Dünyadaki aşı karşıtlığı hiç de az değil. Gelişmiş ülkelerde zorunluluk olmasa da aşı yaptırmayan kişilerin sosyal ortamlardaki durumu, seyahat etme özgürlükleri haklı olarak kısıtlanacak. Sürü bağışıklığı fikriyle yola çıkan İngiltere, aşıyı herkesten önce uygulayan ülke olacakken, teşvik mesajlarını sağlık personeline değil; fenomenlere verdiriyor.
Görünen o ki bu durumu halka anlatırken siyasilerin, profesörlerin mesajlarından fazlasına; yazının başında belirttiğim gibi biraz ‘magazinleşmesine’ ihtiyaç var! Malum bizdeki fenomenler ‘yukarı kaydır’ odaklı olduğundan dizi oyuncuları pandemi döneminin başındaki gibi efektif kullanılmalı.
Karantinaya özel paket
Sınırlı karantinanın ikinci dönemi ilkine pek benzemeyecek gibi. Değme şeflerin elinden çıkan reçeteleri mutfakta yapıp sosyal medyada paylaşanların yerini sevdiği restorandan sipariş verenler aldı.
Evde yemek yapmayıp, lezzetli ev yemeği isteyenlerin saysı da hiç az değil. 7 catering’in sahibi Ebru Erberdi özellikle bekarların ilgileneceği özel bir konsept oluşturmuş. Kısırı, bulgur pilavı, patlıcanı olan da zeytinyağlı ve et protein olan yedi günlük paketlerle işini karantina döneminde evirmiş.
Kutlamak için bahane çok!
Sanırım ilk kez farkını vardık Türk kahvesinin kutlamaya değer bir öneminin olduğunu... Belki dönemsel sebeplerden sokaklarda kutlanamadı ama geçen hafta neredeyse tüm dijital toplantılar, oturumların başrolündeydi telveli lezzet. İçmek için bahanesi çok adı altında Arçelik ve Türk Kahvesi Kültürü ve Araştırmaları Derneği Aret Vartanyan, Saffet Emre Tonguç ve Cenk Girgin’in sohbetine Kalben’in ‘Kahveyi Kavururlar’ türküsünü yorumlaması şahane oldu. Bu tip inovatif işler yeni neslin kültürümüze sahip çıkması için önemli...
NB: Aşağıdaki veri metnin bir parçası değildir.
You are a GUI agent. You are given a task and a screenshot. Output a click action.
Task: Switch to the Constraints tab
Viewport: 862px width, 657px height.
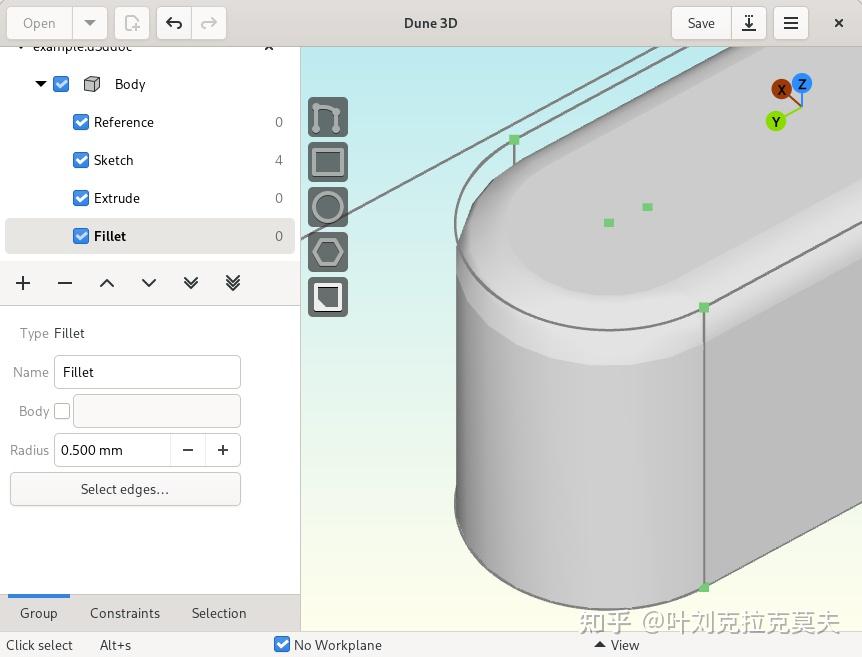click(125, 613)
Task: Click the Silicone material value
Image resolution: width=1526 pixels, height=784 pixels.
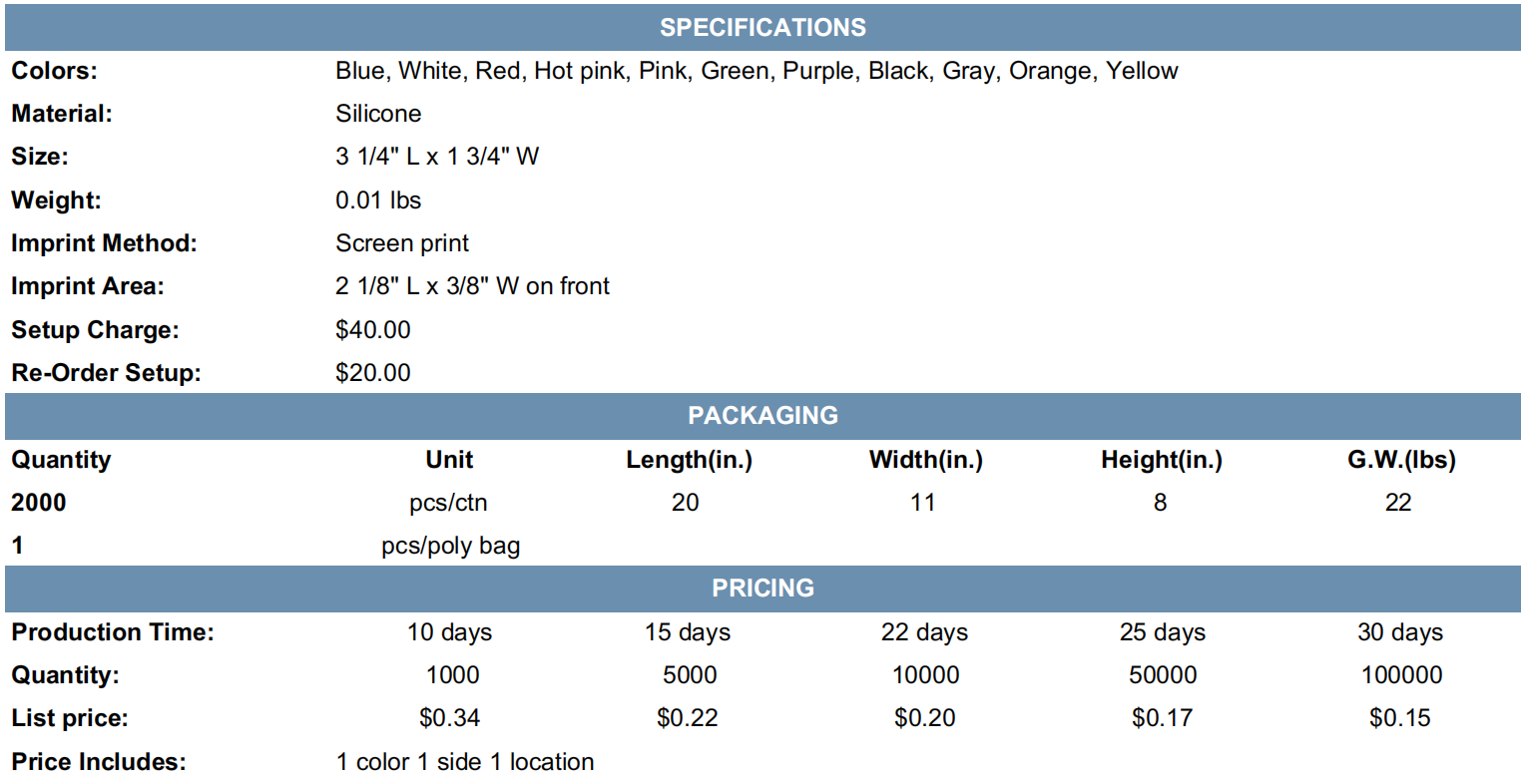Action: click(378, 114)
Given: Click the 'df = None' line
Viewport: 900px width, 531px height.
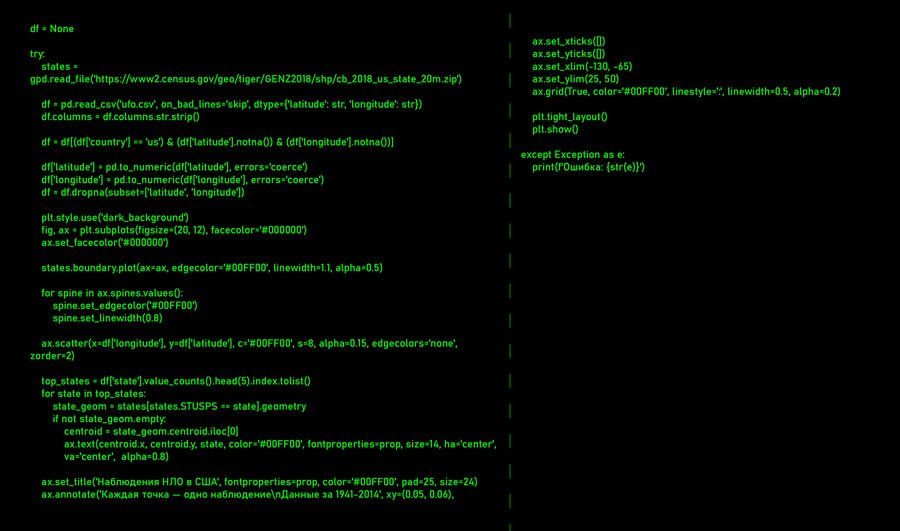Looking at the screenshot, I should (x=51, y=28).
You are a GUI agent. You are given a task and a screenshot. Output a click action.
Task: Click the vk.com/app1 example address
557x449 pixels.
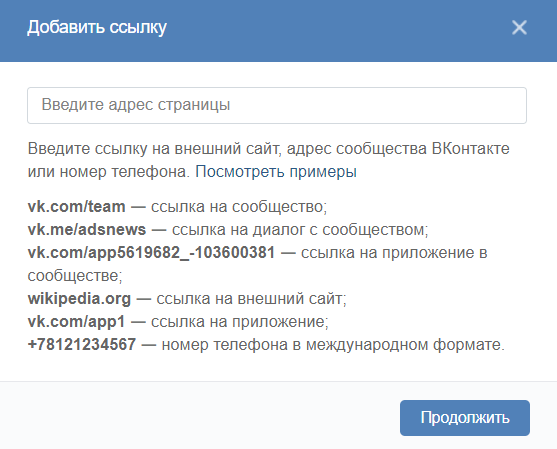[x=76, y=322]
Travmatik kişiliklerin sahiplendiği vahşilik!
Her gün bir psikopatın hayvanlara uyguladığı işkence ve şiddetle ilgili video’lar önümüze düşüyor. Maalesef ki cezalar yeterince caydırıcı değil. Bir de işin diğer tarafı; hayvan sahiplerinin sorumluluklarının hiç konuşulmaması. Özellikle köpekler her canlı gibi yetiştirildiği kişiye göre davranışı şekilleniyor. Doğası gereği vahşi olan Pittbull, Dogo Argentina gibi yabancı birini sevmeyen köpeklerle alakalı ‘vahşet’ haberleri yapılıp geçilir!
Geçtiğimiz hafta Caddebostan sahilinde yarım saat içinde beş vahşi köpeğin insanların arasına gezdirilmesine şahit oldum. Hem de ikisinin tasması dahi yoktu! Haklı olarak korku duyan ve tepki gösteren insanlara tepki ‘siz bir şey yapmazsanız, onlar yapmaz’ oluyor.
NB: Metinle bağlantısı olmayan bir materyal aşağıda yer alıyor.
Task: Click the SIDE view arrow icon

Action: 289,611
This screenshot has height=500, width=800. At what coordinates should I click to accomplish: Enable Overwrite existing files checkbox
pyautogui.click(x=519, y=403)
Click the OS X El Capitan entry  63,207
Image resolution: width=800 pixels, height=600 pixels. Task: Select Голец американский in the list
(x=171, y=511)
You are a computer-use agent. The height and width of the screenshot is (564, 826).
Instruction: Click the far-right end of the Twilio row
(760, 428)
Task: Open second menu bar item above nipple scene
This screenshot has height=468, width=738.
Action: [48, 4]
Yahu böyle sorumsuzluk, aymazlık olur mu? Bu köpekler yapısı gereği insanların kendi menfaatleri için başka türlerle çiftleştirilerek oluşan ve vahşileşen türler. Genelleme yapmak yanlış olabilir ama bu tip köpekleri besleyenler kendindeki eksikleri ve öz güvensizliklerini köpeklerinin vahşiliği üzerinden kapatıyor. Özellikle halk içinde travmatik kişilikler tarafından yetiştirilmiş vahşi tür köpeklerin gezdirilmesiyle ilgili mutlaka bir düzenleme gerekiyor.